All our real interests and needs are ultimately shared and the same, regardless of nation-state behaviours.
No State has a monopoly on what is good for humanity, nor has an innate right to impair humanity via a mere State's existence, behaviour, cultural practices, expectations, or unreasonable demands and intrusive aggression.
You clearly do not have a monopoly on truth, very far from it.
The fact that you 'think' and frame your propositions and theoretical assertions in the terms of crass polarised PRO-USA 'goodies' as opposed to CON-Russia 'baddies' dialectic, is clear indication of your raging inability to face the most basic truths and realities about either.

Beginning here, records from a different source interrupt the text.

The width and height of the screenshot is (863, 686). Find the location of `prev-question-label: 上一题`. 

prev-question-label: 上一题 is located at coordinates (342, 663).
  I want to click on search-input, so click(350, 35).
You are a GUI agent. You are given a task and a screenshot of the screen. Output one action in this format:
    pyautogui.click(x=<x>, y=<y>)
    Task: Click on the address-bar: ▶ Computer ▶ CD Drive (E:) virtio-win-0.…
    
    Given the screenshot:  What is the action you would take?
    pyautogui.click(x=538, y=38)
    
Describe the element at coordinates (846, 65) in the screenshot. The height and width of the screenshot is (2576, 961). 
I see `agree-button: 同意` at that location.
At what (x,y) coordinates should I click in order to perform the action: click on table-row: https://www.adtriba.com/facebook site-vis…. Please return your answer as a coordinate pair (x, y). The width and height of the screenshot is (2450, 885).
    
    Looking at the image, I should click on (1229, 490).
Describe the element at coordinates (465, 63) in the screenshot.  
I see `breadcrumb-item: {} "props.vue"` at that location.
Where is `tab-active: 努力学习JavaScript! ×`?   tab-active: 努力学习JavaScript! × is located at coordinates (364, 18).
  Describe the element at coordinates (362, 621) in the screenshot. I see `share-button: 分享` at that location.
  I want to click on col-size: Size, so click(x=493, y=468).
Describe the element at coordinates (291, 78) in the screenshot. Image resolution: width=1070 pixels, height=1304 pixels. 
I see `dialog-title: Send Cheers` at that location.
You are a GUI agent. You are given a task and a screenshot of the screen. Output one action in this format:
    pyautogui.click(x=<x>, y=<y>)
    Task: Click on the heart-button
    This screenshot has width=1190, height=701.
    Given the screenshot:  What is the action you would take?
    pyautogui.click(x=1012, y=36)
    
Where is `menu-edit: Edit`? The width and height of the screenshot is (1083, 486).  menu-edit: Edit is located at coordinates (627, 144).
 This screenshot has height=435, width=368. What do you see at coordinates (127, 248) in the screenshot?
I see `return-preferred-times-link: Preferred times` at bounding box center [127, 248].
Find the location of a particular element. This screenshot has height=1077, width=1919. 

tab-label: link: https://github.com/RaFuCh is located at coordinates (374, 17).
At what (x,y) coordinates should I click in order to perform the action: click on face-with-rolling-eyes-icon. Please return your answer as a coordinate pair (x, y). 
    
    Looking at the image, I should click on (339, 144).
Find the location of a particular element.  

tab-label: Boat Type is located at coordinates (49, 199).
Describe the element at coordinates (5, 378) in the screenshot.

You're thus discounted and dismissed.
Personally I tend to require:
https://en.wikipedia.org/wiki/Evidence
--
ev·i·dence [ev-i-duhns] noun, verb, ev·i·denced, ev·i·denc·ing.
noun
1. that which tends to prove or disprove something; ground for belief; proof.
2. something that makes plain or clear; an indication or sign: His flushed look was visible evidence of his fever.
3. Law. data presented to a court or jury in proof of the facts in issue and which may include the testimony of witnesses, records, documents, or objects.
http://dictionary.reference.com/browse/evidence
--
Heard of the US's "Operation Cyclone"? It was far larger than anything the Soviets were doing. As always during the Cold War, each side was infiltrating and spying on the other, and developing counters for the capabilities that each was developing. Jack's total lack of surprise.
https://en.wikipedia.org/wiki/Operation_Cyclone
You shouldn't be too surprised or flummoxed if no one is interested in unsubstantiated claims and assertions, without evidence, surrounded by a lot of warped religiousity and assorted mumbo-jumbo.